**TO BE DONE**
Rewrite each of the rows below in full, requests included, and shift every coordinate in the answers by adding -145 to it.

start

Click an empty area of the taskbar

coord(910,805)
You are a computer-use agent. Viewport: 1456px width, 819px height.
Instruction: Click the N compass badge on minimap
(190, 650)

end

**FINISHED ANSWER**
Click an empty area of the taskbar

coord(765,660)
You are a computer-use agent. Viewport: 1456px width, 819px height.
Instruction: Click the N compass badge on minimap
(45, 505)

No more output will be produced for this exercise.